Take a deep breath and watch your mouth. NOONE knows anyone that will climb for that! And if they are willing to climb for that all of us already know the results that will insue.


----------



## jose nj (Jul 12, 2007)

*i care*



Treeman587 said:


> What about a FOREIGNER working on the 4th impresses you? What do they care about OUR independance day?



i care about that i donth work on the 4th im' a FOREIGNER so what


----------



## woodchux (Jul 12, 2007)

There is alot of guys in south carolina that will climb for $100 - $125 day...
But you usually get what you pay for.


----------



## DDM (Jul 12, 2007)

oldirty said:


> hey DDM. is that 550 for a climber or a solid ground guy?
> oldirty



Sorry missed your post. Thats for a groundie. I'm doing all my own climbing now 
but I've had Climbers approach me and tell me they would climb for 13.00 an hr.
Last one i had Climbed about 2 days a week and ran the bucket for 3 i was paying him 18.00 .


----------



## clearance (Jul 17, 2008)

Treeinnovator said:


> hired my first Guatamalans yesterday. WOW am i impressed !!!
> these guys are like renting a bunch of mini-loaders. they work like robot ants. hardly any breaks, no whining, no complaining, willing to work for 12 hours straight, and will lift ANYTHING on their shoulders.
> 
> I will NEVER EVER hire another white male again. I'm white and i know how we all think and work. we don't hold a candle to their guatamalan work ethic. you truly get double the work out of them for the same pay rate.



.


----------



## Brush Hog (Jul 17, 2008)

Isn't this the same knucklehead who said " I fired all my helpers and bought a 4x4 lift with a 8 ft wide basket to do tree work that costs big $$ to move". Now that's a smart idea. Then brags about Guats. that he "treats" them gas station hot dogs and water. Then says they are bringing in another boat full of them to hire. This will bite him in the ass in time. All I have to say is   Don't let the door hit you in the ass MORON!!!!!!!


----------



## hornett224 (Jul 17, 2008)

*i'm white and i'll work all day and into the dark.*



Treeinnovator said:


> the best solution is to simply stop hiring white males and start hiring immigrants who know what the word "work" really means and respects your investment as the business owner.



i just won't do it for nothing or for an a$$hole.


----------



## clearance (Jul 17, 2008)

Brush Hog said:


> Isn't this the same knucklehead who said " I fired all my helpers and bought a 4x4 lift with a 8 ft wide basket to do tree work that costs big $$ to move". Now that's a smart idea. Then brags about Guats. that he "treats" them gas station hot dogs and water. Then says they are bringing in another boat full of them to hire. This will bite him in the ass in time. All I have to say is   Don't let the door hit you in the ass MORON!!!!!!!

+--

_What you need to do_.
1) Reproduce the passage of the tree crew pay thread starting with "## hornett224 (Jul" and going on through "for an a$$hole.".
2) In the tree crew pay thread, what daily pay does woodchux say many climbers in South Carolina will accept?
The listing that follows is unrelated to the tree crew pay thread.

_Information shown_.

+--

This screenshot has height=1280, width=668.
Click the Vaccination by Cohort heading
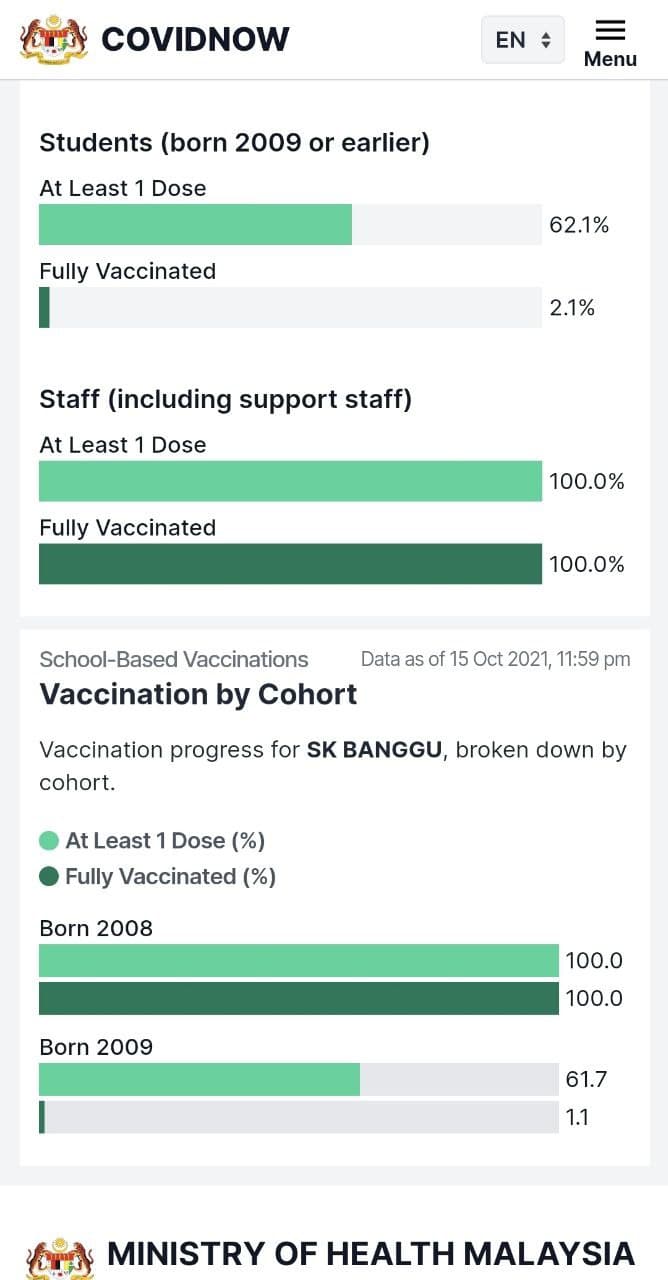click(198, 694)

+--

_Solutions to the problems_.
1)
## hornett224 (Jul 17, 2008)

*i'm white and i'll work all day and into the dark.*



Treeinnovator said:


> the best solution is to simply stop hiring white males and start hiring immigrants who know what the word "work" really means and respects your investment as the business owner.



i just won't do it for nothing or for an a$$hole.

2) $100 to $125 a day.